(Saved entries)
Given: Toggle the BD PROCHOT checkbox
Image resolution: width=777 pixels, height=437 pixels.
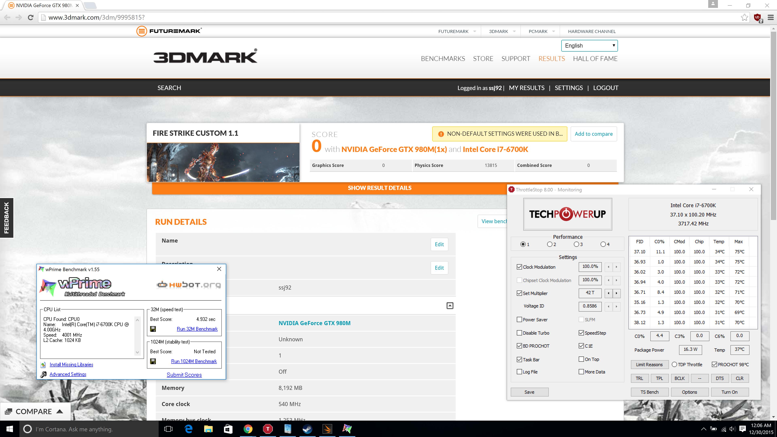Looking at the screenshot, I should point(519,346).
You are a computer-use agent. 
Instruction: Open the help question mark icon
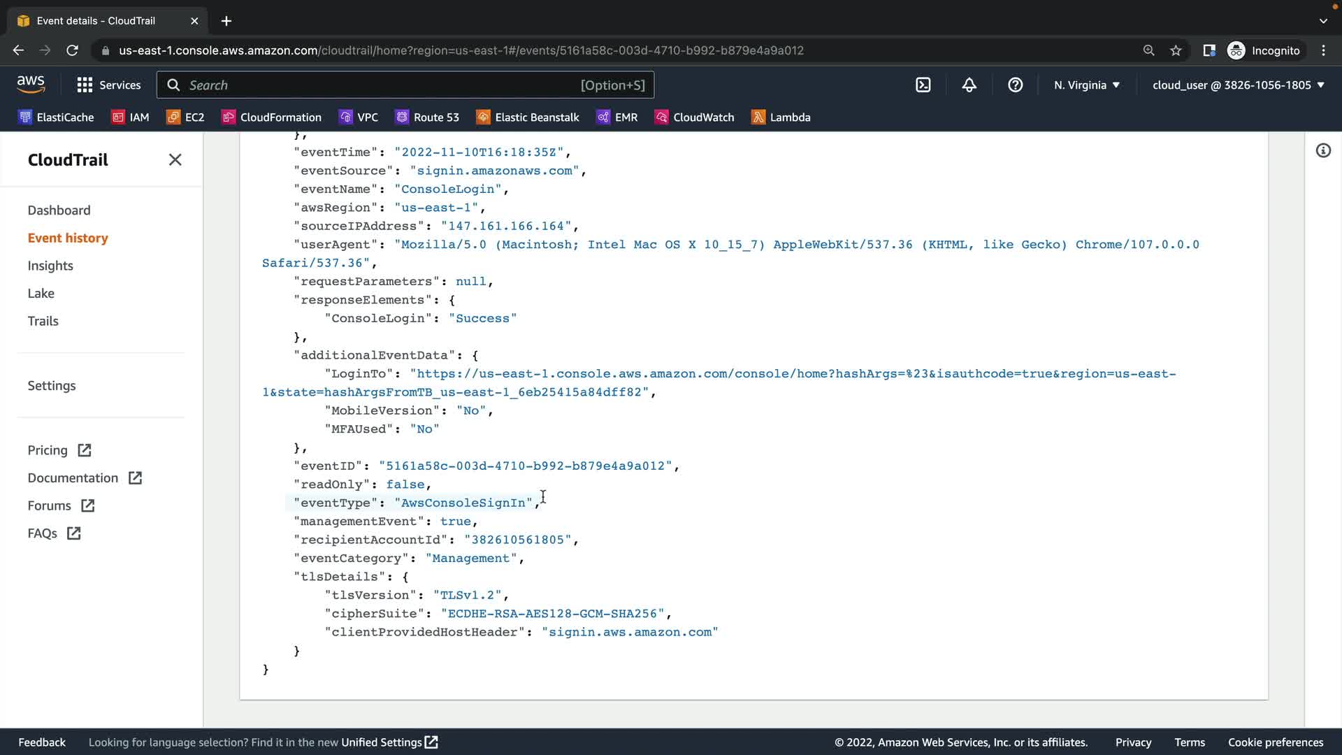(1015, 85)
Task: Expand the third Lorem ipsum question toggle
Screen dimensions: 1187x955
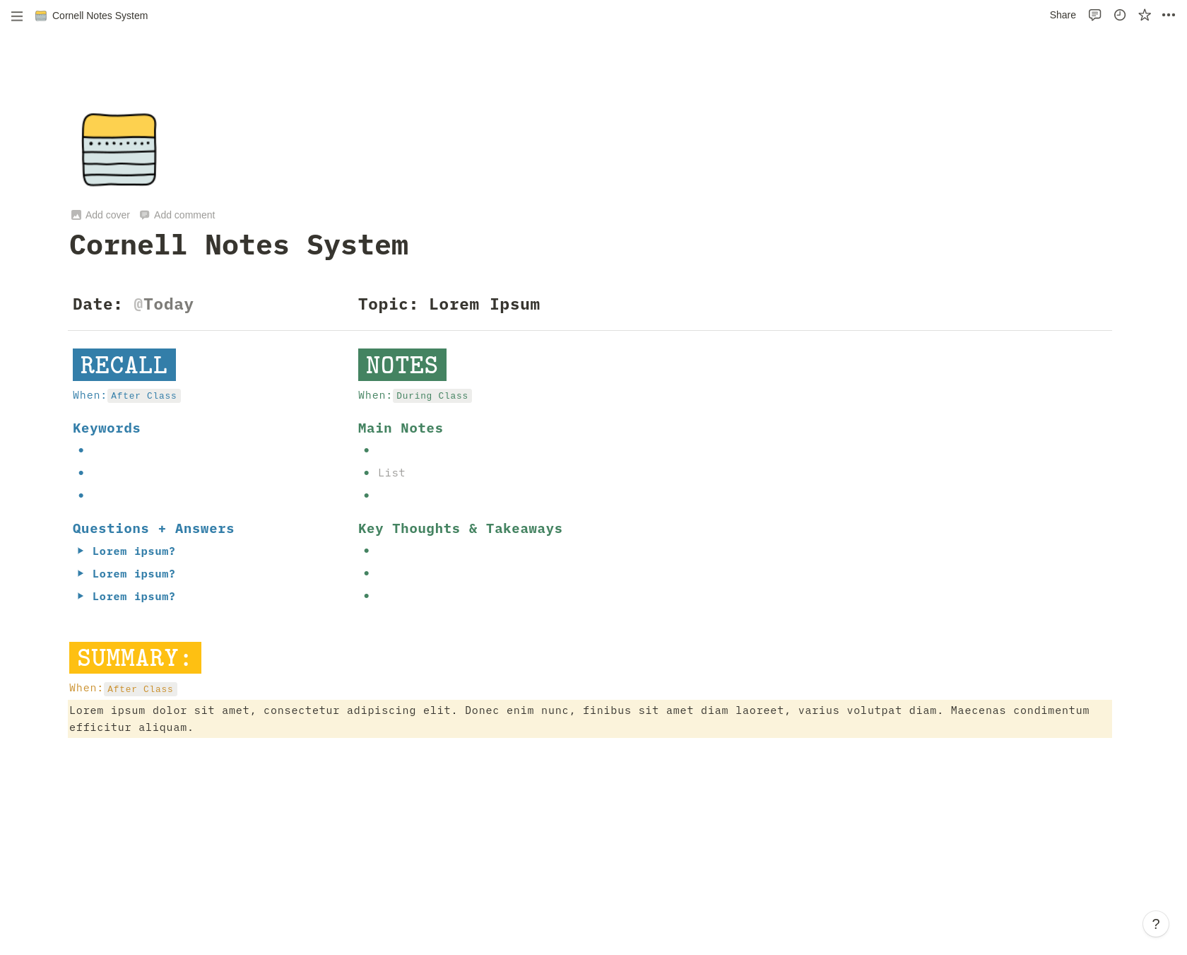Action: pos(81,597)
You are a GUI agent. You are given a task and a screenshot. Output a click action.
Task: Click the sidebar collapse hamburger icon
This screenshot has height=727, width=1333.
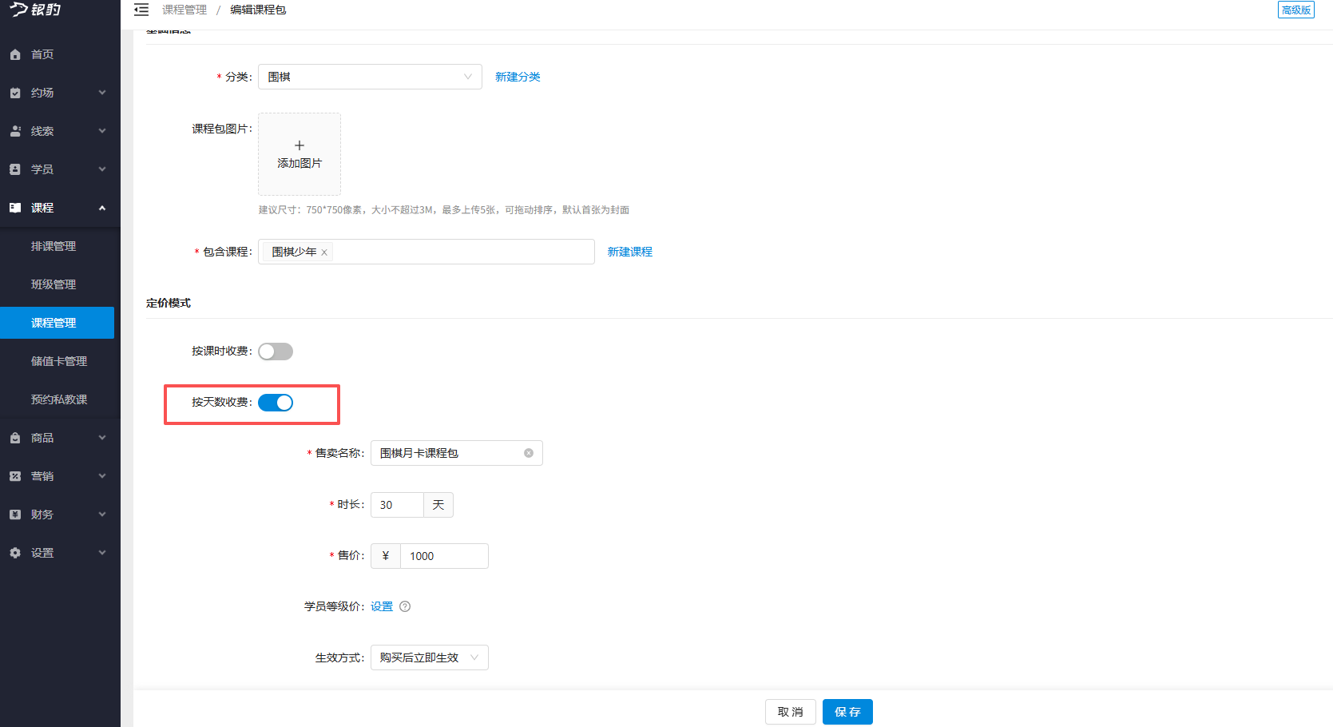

* What to work on
Whenever "agent" occurs in a line above, copy that line.

* Solution to the problem
You are a computer-use agent. 
You are a GUI agent. You are given a task and a screenshot. Output a click action.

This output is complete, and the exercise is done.